What does it take for mercenaries to stop getting contracts in occupied nations?
More than a year has passed since the State Department decided to drop its contract [1] with the security firm protecting the US embassy in Kabul, following an international scandal featuring drunken debauchery [2] fit for a Van Wilder flick. But the company that introduced the world to vodka butt-shots is still on the job—and it doesn’t seem to have plans to stand down anytime soon. Long after the expiration of its initial contract, in fact, ArmorGroup North America is currently hiring [3] more guards to protect the Kabul embassy.
The firm sparked controversy in September 2009, when a Washington-based watchdog group sent a letter to Secretary of State Hillary Clinton [4]highlighting a list of violations by the company, from a chronic guard shortage to the hiring of personnel who couldn’t speak English and would be unable to communicate with their colleagues in an emergency. But the most shocking charges concerned what the Project on Government Oversight [5] called a “Lord of the Flies environment”—hazing and wild partying depicted in a series of graphic photographs [6] showing members of the Kabul embassy security force drunk, half-naked, and engaged in an array of NSFW behavior.
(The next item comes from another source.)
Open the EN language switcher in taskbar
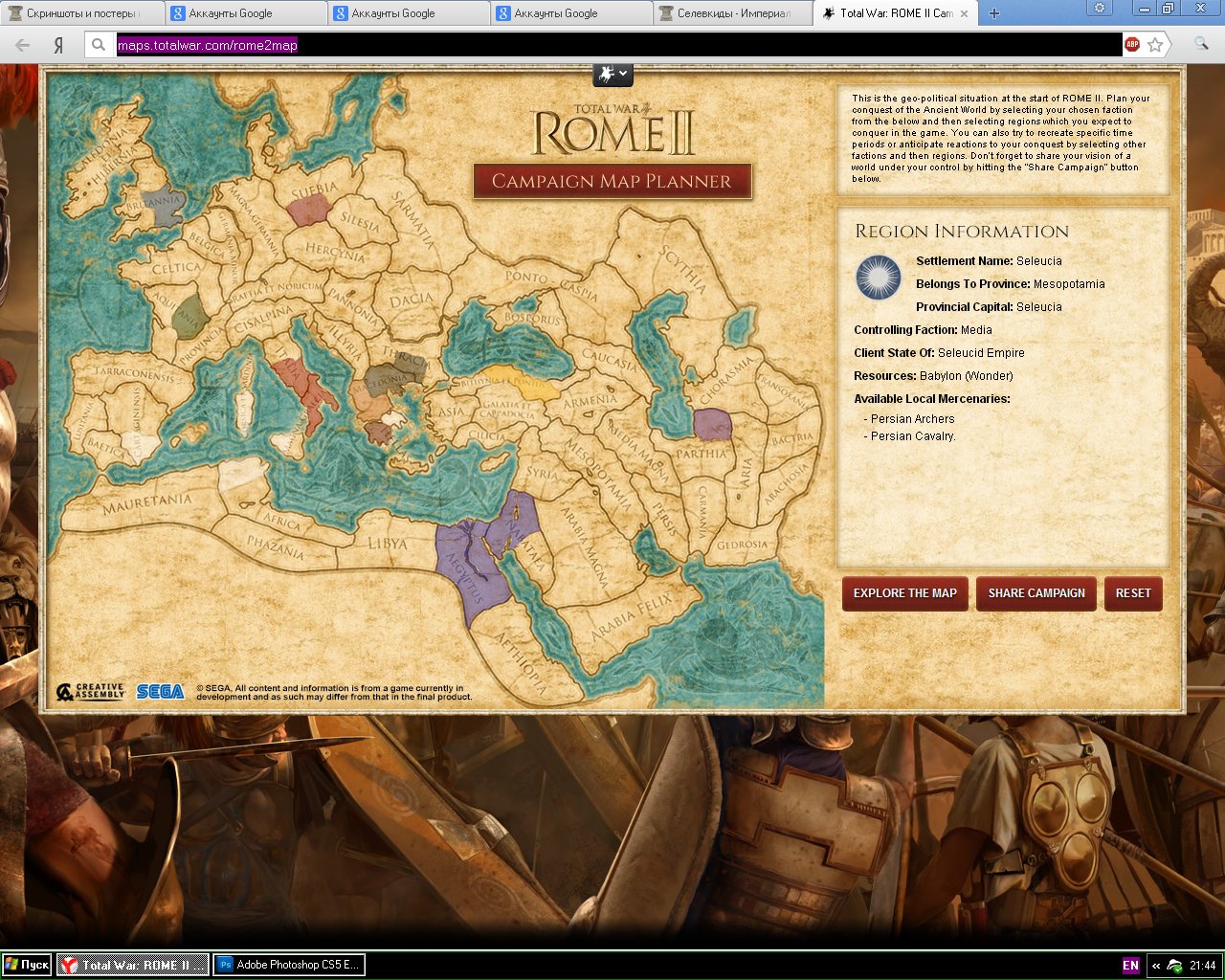The height and width of the screenshot is (980, 1225). pos(1130,965)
Embassygate tainted not just ArmorGroup North America (AGNA) and its parent company, the security conglomerate G4S, but the State Department, too, leading to investigations by Congress and State’s inspector general. In the years leading up to the scandal, it turned out, the State Department had repeatedly found fault with the company’s performance—at one point stating in an internal memo that “the security of the US Embassy in Kabul is in jeopardy” as a result—but failed to fire AGNA. A former high-level AGNA employee also came forward to say that he’d warned [7] the State Department about “lewd, aberrant, and sexually deviant behavior” by the company’s recruits more than two years before this conduct made global headlines. Again, no action was taken.